Dr. Dighe agrees that lab underuse is a widespread problem. He often sees poor use of lipid panels or LDL cholesterol testing in patients with cardiac risk factors, as well as inadequate INR monitoring of patients taking warfarin. But he says it is hard to determine the magnitude of under­use given the small number of studies included in the PLOS ONE meta-analysis.
“There haven’t been that many papers on underutilization,” he says. “Generalizing those findings across billions and billions of lab tests each year—you have to do that cautiously.”

Dr. Arnaout agrees that circumspection is warranted, yet contends that his team’s work demonstrates the severity of lab underuse.

“It is hard to say that underutilization is for sure twice as prevalent as overutilization,” says Dr. Arnaout, who is also assistant professor in the Department of Pathology at BIDMC and Harvard Medical School. “We’re dealing with a relatively small n for underutilization. There’s only so much work in the field.

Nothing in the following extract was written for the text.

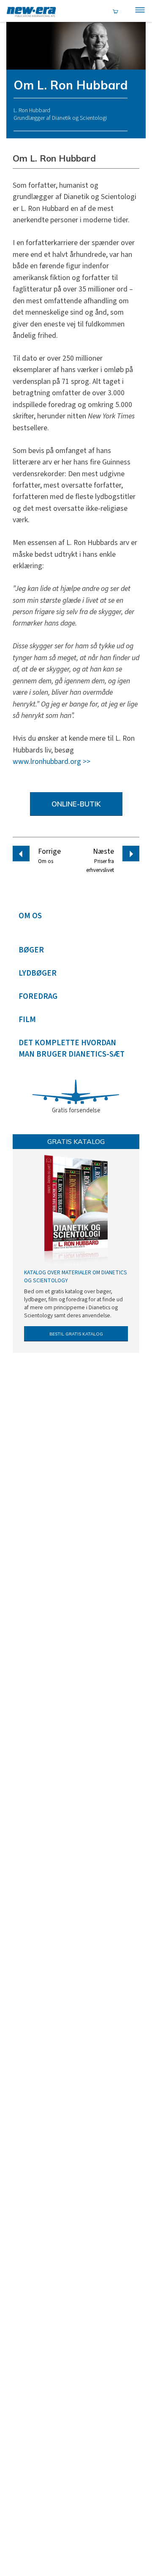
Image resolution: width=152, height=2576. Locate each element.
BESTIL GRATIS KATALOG (76, 1334)
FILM (27, 1019)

“But underutilization is at least as bad a problem as overutilization,” he adds. “This is a robust finding. This is for real.”

Other research seems to support Dr. Arnaout’s claim. A landmark study that examined the medical records of 6,712 randomly sampled American adults in 12 U.S. metro areas found that they received just 54.9 percent of recommended care across 439 quality indicators (McGlynn EA, et al. N Engl J Med. 2003;348[26]:2635–2645). Many of those indicators involved proper use of lab testing or radiography and showed scores between 50 and 60 percent for screening, diagnosis, treatment, or followup.

That research helped awaken policymakers to the problem of underuse. Now, many pay-for-performance programs, quality reporting programs, and other initiatives carried out by private and public payers focus on reducing underutilization.

There are other signs that underuse persists—for example, a 2013 CAP Q-Probes study, “Frequency Monitoring of Outpatient Laboratory Testing.” In this study, 49 participating labs submitted 1,915 cases involving patients with diabetes who had at least three HbA1c tests during the previous three years. While the glycated hemoglobin of these patients was monitored properly, the Q-Probes found that 73 percent did not get urine protein testing in line with guidelines, while 21 percent did not have the appropriate LDL tests.